(Stored items)
+ + + + +
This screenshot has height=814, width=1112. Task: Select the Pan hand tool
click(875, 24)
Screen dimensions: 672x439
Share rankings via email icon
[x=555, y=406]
+ + + + +
- [Task]
Please output the complete data exactly.

- [Result]
This screenshot has height=814, width=1112. Task: Select the Pan hand tool
click(875, 24)
Screen dimensions: 672x439
Share rankings via email icon
[x=555, y=406]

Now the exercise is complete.